Enforce speed limits to prevent another elephant tragedy (Malaysia)


Mei Mei Chu, The Star Online 

Date Published
See link for photo. 

PETALING JAYA: Speed limits need to be enforced at the Gerik-Jeli Highway to prevent accidents with endangered wildlife like elephants crossing the highway, say animal conservationists.

This is the view of experts like Management and Ecology of Malaysian Elephants (MEME) principal investigator Dr Ahimsa Campos-Arceiz, who said that this problem would get worse as Malaysia continues to develop its infrastructure.

“When we drive through the habitat of wildlife and we go fast, we are likely to kill small mammals, so going a bit slower can prevent this. When it comes to elephants, you are saving yourself as well,” he said.

Campos-Arceiz added that people need to be aware that they are driving through a wildlife habitat and should not need to speed in such an ecologically sensitive area.

“We need to prevent traffic and control the speed limit on the (Gerik-Jeli) highway.

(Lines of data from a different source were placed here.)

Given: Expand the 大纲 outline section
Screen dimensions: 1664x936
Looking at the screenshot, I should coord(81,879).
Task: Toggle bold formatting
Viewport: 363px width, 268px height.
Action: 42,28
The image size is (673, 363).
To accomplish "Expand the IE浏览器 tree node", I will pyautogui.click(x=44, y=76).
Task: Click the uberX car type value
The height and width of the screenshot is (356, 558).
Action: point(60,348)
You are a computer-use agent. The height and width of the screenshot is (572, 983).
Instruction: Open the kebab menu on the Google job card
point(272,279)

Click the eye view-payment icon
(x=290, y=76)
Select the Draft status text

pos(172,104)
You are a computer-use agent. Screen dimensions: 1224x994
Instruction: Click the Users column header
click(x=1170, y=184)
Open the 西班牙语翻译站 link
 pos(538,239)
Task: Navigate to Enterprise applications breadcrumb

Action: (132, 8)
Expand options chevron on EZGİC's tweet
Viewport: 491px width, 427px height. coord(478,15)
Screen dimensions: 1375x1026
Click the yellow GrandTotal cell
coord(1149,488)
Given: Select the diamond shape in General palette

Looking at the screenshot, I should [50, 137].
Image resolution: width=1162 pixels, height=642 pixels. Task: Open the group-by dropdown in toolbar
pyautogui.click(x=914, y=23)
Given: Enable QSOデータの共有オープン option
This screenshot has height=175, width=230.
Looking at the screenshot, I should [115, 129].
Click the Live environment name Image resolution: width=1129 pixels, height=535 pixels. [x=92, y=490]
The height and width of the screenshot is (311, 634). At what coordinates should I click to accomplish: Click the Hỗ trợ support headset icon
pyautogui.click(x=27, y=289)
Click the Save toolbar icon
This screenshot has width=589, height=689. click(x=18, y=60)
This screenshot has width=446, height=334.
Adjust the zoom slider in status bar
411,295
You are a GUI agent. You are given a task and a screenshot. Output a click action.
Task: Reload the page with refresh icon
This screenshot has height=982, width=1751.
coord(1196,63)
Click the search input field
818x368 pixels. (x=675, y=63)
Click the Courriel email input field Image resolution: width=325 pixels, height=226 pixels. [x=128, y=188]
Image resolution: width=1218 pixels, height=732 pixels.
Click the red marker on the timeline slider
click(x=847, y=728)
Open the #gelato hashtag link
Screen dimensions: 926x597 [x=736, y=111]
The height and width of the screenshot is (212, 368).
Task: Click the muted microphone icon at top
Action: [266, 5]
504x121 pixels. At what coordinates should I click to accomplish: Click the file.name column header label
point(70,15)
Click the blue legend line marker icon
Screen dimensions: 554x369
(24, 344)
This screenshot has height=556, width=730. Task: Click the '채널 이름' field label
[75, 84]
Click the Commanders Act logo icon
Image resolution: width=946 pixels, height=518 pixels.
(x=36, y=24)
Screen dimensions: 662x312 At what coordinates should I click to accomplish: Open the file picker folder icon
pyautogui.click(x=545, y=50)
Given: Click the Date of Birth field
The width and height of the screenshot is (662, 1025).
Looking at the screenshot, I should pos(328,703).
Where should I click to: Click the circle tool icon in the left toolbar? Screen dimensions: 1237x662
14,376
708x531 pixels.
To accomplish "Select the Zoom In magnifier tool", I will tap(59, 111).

We recommend a lower speed limit, and we recommend enforcement; we also recommend speed bumps and good lighting so there is good visibility at night,” he said.

Last Friday, a two-year-old male elephant was killed in a hit and run accident on the highway some 130km from Gerik.

Perak Department of Wildlife and National Parks (Perhilitan) state officers found its carcass lying in a pool of blood by the side of the highway.

Campos-Arceiz said that infrastructure development like the Gerik-Jeli highway is fragmenting the forest, endangering wildlife movement and habitats.

He added that he fears that future expansions of the highway would lead to more serious issues for the threatened wildlife in the area.

Campos-Arceiz pointed out that in 2010, a big female elephant was killed after being hit by a truck on the Gerik-Jeli highway while an elephant was suffered minor injuries after it was hit by a vehicle in 2014.

Similar views were shared by Gerik-based MEME field manager Alicia Solana Mena, who said that the highway is an accident-prone area, especially because of high lorry activity.

 “There is a lot of roadkill here, you can see dead langur, macaques and wild boar every week. Last year, a tiger was killed in a hit and run,” she said, adding that the Belum-Temenggor Forest Complex has a high wildlife density but the highway cutting through the forest has made it a dangerous place for them.

Solana Mena, who was at the scene of the accident involving the baby elephant, believes that it had died on the spot after being hit on the head by a speeding vehicle.

“There were many pieces of debris scattered around, but no sign nor clues as to the make of the car or the identity of the driver,” she said, adding that the blood and elephant footprints and dung from the herd was still fresh when she arrived at the scene at 9am last Friday.

According to Solana Mena’s survey of the area, the baby was travelling with a herd of approximately seven elephants.

She added that the herd was believed to have been looking for food and was eating grass at the side of the highway before crossing the highway at a spot where there are no metal barricades.

“The accident happened along about 700 metres of straight road, so the visibility must have been high as it happened early in the morning. It is unlikely that the driver could not see the herd,” said Solana Mena.

She said that she suspects the driver was speeding and could not brake in time, adding that there is a possibility that driver was sleepy or distracted when the accident happened.

Solana Mena also said that she believes that after the calf was hit, the herd stayed to mourn its death before leaving the scene.

“It is natural behaviour for elephants to mourn the death of a family member; the mother and aunts would usually be around and try to wake him up, but they had left by the time we arrived,” she said.

Meanwhile, Perhilitan director Loo Kean Seong has advised motorists to be extra careful when driving along the Gerik-Jeli highway.

“We have already erected signboards to notify motorists that there would be elephant crossings along stretches of the highway, so they need to be more responsible, especially when they are driving late at night or early in the morning,” said Loo.

In 2012, a pregnant tiger was killed by an MPV while crossing the East Coast Expressway Phase 2 (LPT2), sparking a call for the authorities to build safe animal crossings for wildlife to cross highways safely.